Taki ruch zapewne byłby strzałem w kolano, społeczność NFT staje się coraz bardziej wymagająca. Trudno byłoby wytłumaczyć wątpiącym, czym różni się token NFT od zwykłej transakcji kartą czy od bonów promocyjnych, które przecież całkiem dobrze funkcjonują poprzez aplikacje mobilne, a sama możliwość posiadania wirtualnego kubka w metaverse mogłaby być uznana za zwykłą fanaberię dla internetowej elity. Korzyść z zakupu kawowego NFT musi wychodzić poza ramy zwykłej chęci posiadania i przynosić szereg benefitów określanych w świecie NFT mianem użyteczności (utility) – zaznacza Bartosz Bilicki ze SmartVerum.

Jak zapewniają przedstawiciele zarządu Starbucksa, tak właśnie ma być z technologią proponowaną przez ich firmę. Token NFT ma być częścią nowej koncepcji własności i członkostwa opartej na społeczności. Jak podkreślał Howard Schultz NFT ma być co prawda przedmiotem kolekcjonerskim pochodzącym o kawowego giganta i będzie można nim zarządzać jak każdym innym tokenem, ale też wirtualną przepustką do globalnej społeczności oferującej angażujące treści skupione wokół kawy.

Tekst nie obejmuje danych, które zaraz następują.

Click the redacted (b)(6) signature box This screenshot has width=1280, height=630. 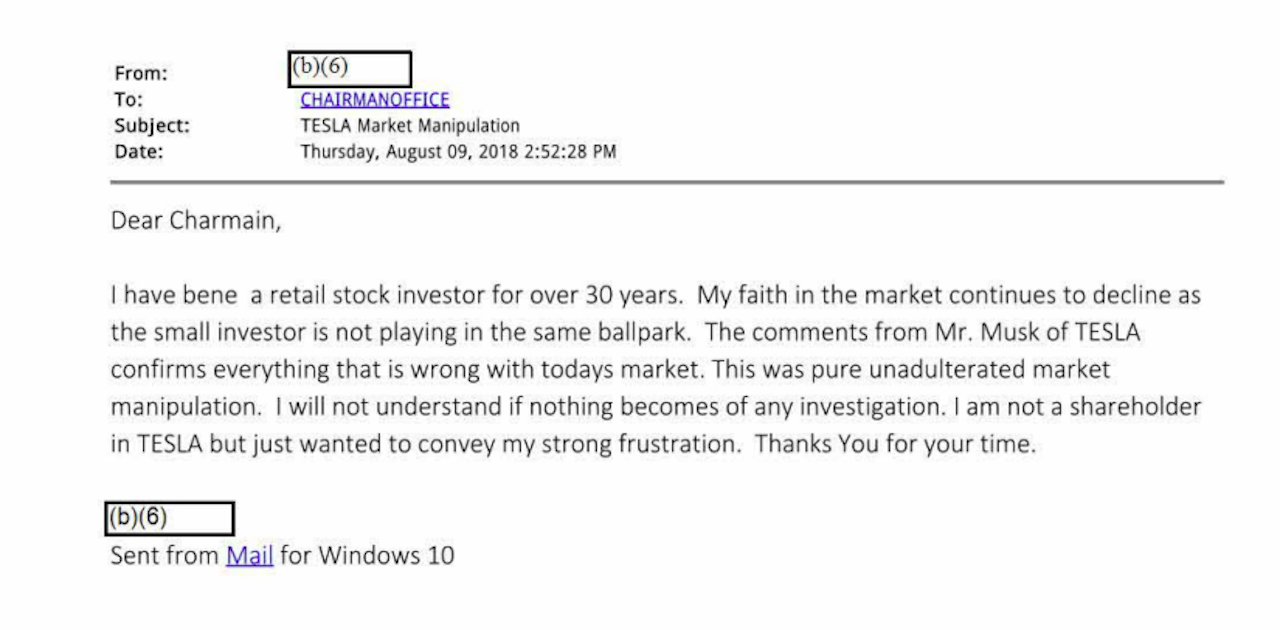pos(169,519)
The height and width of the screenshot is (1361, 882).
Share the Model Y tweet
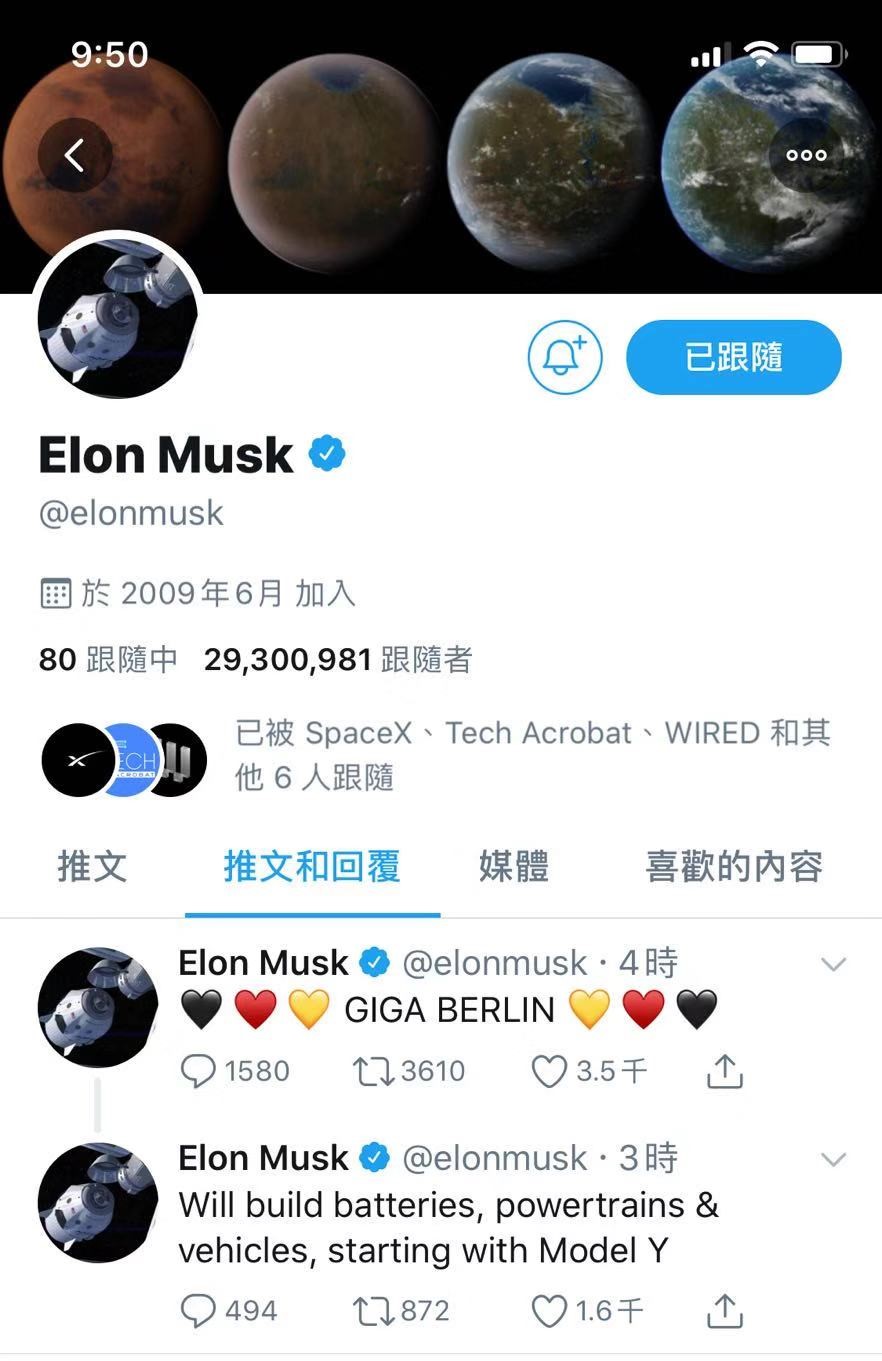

Starbucks planuje stworzyć serię markowych kolekcji NFT, których zrodzi się z artystycznych ekspresji Starbucksa. – To też kolejny przykład tego jak metaverse i NFT łączy się ze sztuką. Nie spodziewam się, żeby token od Starbucksa przyjął formę “zwykłego ziarenka kawy”, kolejnej ekspresji zielonego logotypu. Sądzę raczej, że będzie to coś stworzonego przez wybitnego artystę lub kolektyw. Być może przy tej okazji idąc śladami współpracy domu aukcyjnego Christie’s z Beeplem, Starbucks postanowi przy tej okazji wylansować zupełnie nowego artystę – przewiduje Bartosz Bilicki ze SmartVerum. Wzorem może być marka whisky Maker’s Mark proponuje klientom możliwość zakupu sztuki cyfrowej znajdującej się na butelkach z limitowanej edycji.

Metaverse – edukacja poprzez rozrywkę

O tym, że futurystyczna wizja i coraz powszechniejsza obecność firm w metaverse nie jest tylko chwilową modą, mogą świadczyć inne przykłady. Choćby obecność w wirtualnym świecie Spotify, który zameldował się platformie Roblox, oferującą jedną z najbardziej popularnych gier online. Stworzona tam przez streamingowego giganta “Wyspy Spotify” ma otworzyć przed najmłodszym pokoleniem bogaty świat muzyki i być miejscem ich spotkań z artystami.

Rozrywka w metaverse może wejść na zupełnie inny poziom i ubogacać dzieci i młodzież. W tym przypadku możemy mówić o budowaniu muzycznej świadomości, ale też o rozbudzaniu kreatywności. Zagadki, zadania i inne formy aktywności mogą pomóc w tym, żeby czas spędzony w świecie wirtualnym, nie był spisany całkowicie na straty – podkreśla Karol Belina-Brzozowski, współzałożyciel i dyrektor kreatywny Kleks Academy, która przy okazji premiery nowej adaptacji filmu “Akademia Pana Kleksa”, tworzy swój własny metaverse. To w nim, szczególnie najmłodsi fani kultowej książki i filmu, będą mogli zmierzyć się z zadaniami stworzonymi przez ekspertów w dziedzinie edukacji dzieci, psychologii, socjologii czy inteligencji emocjonalnej, które wyjdą poza ramy zwykłej rozrywki.